A revista é feita com apoio do Movimento dos Trabalhadores sem Terra (MST), e distribuída nos assentamentos. “É impressionante o número de evangélicos nos assentamentos”, diz o pastor.
Apesar de todo o esforço, Oliveira admite que há alguns tópicos que ainda interditam o debate. “Se eu chego falando sobre aborto, eu fecho o diálogo”, conta.
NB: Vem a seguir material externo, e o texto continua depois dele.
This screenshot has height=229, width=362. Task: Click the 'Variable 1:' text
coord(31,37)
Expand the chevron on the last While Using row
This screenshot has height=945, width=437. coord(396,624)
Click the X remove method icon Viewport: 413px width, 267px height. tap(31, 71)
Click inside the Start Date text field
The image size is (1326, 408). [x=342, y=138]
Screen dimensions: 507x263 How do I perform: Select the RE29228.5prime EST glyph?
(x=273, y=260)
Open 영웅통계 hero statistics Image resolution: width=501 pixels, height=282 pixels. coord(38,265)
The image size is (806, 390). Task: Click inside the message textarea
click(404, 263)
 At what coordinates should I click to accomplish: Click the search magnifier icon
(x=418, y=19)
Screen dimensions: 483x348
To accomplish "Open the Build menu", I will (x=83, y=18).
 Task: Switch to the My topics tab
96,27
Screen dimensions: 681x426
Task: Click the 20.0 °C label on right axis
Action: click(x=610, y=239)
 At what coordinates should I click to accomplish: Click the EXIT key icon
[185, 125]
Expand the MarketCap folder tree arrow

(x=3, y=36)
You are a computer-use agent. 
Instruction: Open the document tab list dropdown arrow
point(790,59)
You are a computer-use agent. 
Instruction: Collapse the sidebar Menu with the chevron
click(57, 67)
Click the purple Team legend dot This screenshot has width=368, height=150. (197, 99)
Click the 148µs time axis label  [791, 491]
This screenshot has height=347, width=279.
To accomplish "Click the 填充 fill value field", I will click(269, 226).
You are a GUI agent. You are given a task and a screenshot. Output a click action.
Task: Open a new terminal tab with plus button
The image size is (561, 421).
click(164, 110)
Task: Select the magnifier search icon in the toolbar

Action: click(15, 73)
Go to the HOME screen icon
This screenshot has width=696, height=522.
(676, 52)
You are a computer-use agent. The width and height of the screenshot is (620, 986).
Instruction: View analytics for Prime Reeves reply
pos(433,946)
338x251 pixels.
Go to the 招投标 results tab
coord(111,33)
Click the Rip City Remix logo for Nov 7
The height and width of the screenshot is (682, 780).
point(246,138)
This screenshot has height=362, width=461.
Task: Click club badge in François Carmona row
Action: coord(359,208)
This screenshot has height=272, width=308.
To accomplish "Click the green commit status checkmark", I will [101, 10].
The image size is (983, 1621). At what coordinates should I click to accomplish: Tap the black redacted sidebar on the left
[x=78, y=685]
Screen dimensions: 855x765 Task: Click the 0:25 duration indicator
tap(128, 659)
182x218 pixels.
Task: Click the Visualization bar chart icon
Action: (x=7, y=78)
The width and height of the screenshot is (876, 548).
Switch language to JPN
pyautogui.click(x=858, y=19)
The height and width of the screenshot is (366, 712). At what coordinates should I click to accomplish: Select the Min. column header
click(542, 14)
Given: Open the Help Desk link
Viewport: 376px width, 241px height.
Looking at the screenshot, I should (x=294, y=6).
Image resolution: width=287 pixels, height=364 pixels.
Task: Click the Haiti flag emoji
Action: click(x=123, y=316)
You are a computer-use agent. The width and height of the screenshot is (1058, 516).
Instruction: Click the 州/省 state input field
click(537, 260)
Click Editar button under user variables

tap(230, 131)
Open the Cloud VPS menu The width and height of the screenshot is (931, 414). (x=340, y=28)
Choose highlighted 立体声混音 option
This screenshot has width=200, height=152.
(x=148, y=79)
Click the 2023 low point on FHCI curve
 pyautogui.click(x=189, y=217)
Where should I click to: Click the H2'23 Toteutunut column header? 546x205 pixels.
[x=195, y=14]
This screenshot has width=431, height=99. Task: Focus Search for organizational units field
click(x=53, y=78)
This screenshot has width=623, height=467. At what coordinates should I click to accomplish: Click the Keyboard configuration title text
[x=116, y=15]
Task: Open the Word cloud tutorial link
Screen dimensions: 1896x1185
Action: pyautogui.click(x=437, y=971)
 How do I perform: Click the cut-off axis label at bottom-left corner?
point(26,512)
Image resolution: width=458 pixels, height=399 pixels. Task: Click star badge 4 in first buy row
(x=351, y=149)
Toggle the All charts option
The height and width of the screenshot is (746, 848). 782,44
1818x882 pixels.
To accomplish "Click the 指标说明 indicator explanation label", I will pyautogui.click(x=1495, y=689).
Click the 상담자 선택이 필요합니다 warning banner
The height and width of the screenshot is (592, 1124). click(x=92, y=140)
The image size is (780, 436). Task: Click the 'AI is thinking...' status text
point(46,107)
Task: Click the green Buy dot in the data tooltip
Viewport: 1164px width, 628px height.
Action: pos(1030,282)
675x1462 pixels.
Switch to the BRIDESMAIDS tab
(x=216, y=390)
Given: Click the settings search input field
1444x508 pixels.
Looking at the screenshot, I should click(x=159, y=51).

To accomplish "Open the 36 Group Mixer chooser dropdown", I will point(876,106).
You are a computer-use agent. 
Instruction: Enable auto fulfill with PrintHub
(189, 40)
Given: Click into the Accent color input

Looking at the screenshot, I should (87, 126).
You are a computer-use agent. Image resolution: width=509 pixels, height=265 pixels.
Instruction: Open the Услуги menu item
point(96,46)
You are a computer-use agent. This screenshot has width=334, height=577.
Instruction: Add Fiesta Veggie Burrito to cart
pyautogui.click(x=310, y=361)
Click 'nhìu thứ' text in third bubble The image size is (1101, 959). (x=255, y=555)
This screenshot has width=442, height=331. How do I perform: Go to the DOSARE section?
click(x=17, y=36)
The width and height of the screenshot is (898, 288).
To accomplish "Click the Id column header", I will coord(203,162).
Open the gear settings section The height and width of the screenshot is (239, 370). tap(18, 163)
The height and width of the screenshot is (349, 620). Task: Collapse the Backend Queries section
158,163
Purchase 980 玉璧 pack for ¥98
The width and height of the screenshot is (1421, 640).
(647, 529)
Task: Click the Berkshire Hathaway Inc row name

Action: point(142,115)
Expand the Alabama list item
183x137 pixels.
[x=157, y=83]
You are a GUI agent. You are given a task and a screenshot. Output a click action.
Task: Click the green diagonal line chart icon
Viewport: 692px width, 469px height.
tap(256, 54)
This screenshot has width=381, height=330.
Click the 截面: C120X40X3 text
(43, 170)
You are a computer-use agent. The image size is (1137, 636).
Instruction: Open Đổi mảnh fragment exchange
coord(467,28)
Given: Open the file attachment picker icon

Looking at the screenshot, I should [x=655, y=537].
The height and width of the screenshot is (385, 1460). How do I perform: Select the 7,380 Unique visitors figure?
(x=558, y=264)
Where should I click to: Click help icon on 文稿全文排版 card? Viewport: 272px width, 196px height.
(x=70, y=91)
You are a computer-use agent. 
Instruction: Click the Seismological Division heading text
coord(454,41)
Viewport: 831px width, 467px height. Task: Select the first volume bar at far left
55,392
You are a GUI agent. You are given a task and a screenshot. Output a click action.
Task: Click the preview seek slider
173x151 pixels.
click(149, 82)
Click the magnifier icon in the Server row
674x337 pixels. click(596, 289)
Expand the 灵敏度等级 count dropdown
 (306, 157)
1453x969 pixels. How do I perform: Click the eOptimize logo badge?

A resistência, no entanto, não afasta o Papo de Crente de assuntos difíceis. “Na hora de votar, pense na vontade de Deus”, pediu Oliveira no programa daquele sábado, quando faltavam três semanas para o segundo turno das eleições. “Pense nos verdadeiros princípios cristão da solidariedade, da ajuda aos mais necessitados, aos que passam fome”.